If and when China attacks Taiwan, the U.S. Navy’s submarines could be the first forces to take shots at the Chinese invasion fleet.

How many Chinese ships the American attack boats can sink, and how quickly, could make all the difference in the apocalyptic “ultra-mega” war, to borrow a descriptor from Ian Easton, an analyst with the Virginia-based Project 2049 Institute.

A successful U.S. submarine campaign could help to bring the war to a swift end, preserving Taiwan’s independence and blunting China’s global ambitions. A failed undersea campaign, by contrast, could invite Chinese dominion over Taiwan and the whole Western Pacific region.

Win or lose, the U.S. Navy should brace for heavy losses.

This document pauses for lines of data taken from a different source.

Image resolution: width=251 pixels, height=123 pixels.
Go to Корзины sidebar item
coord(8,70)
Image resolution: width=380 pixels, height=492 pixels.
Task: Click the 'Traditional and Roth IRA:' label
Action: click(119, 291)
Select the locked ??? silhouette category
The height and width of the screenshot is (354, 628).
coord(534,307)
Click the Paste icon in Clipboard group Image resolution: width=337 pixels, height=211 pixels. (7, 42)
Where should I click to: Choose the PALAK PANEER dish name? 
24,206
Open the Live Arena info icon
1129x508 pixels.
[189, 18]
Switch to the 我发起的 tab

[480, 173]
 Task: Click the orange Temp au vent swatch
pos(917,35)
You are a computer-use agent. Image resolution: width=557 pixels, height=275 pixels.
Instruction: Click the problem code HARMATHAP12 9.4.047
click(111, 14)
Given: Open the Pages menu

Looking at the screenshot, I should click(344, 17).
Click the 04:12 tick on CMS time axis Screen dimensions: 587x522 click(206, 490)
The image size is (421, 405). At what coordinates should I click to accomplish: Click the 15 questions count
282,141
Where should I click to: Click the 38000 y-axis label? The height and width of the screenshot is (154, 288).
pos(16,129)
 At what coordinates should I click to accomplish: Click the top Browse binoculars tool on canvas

Even a victorious USN sub fleet could suffer staggering losses in battle with the Chinese navy around Taiwan.

That’s one sobering result of a series of war games organized by the Center for Strategic and International Studies in Washington, D.C. In most of the 24 iterations of the game, “submarines were able to enter the Chinese defensive zone and wreak havoc with the Chinese fleet,” analysts Mark Cancian, Matthew Cancian and Eric Heginbotham concluded.

But even in the scenarios that were optimistic for Taiwanese and allied victory, the U.S. undersea force, which today numbers 53 nuclear-powered attack and cruise-missile submarines, lost nearly half its boats and thousands of sailors.

The losses are indicative of the intensity of the submarine campaign that CSIS projected. The think-tank assumed the United States would commit all or most of its undersea fleet to a war with China, perhaps setting aside just a few boats to continue shadowing Russian ballistic-missile subs.

The 40 or 50 submarines would organize in squadrons of four boats apiece and deploy to U.S. bases in Guam, at Wake Island and in Yokosuka, Japan. One squadron should be on station in the narrow Taiwan Strait when the first Chinese rockets fell and the invasion fleet set sail.

In CSIS’s war games, those four boats sank Chinese ship after Chinese ship until their torpedoes and missiles ran out or Chinese forces hunted them down and sank them. The other nine or 10 USN sub squadrons meanwhile synchronized into what the Cancians and Heginbotham described as an undersea “conveyor belt.” “They hunted, moved back to port, reloaded, then moved forward again and hunted,” the analysts explained.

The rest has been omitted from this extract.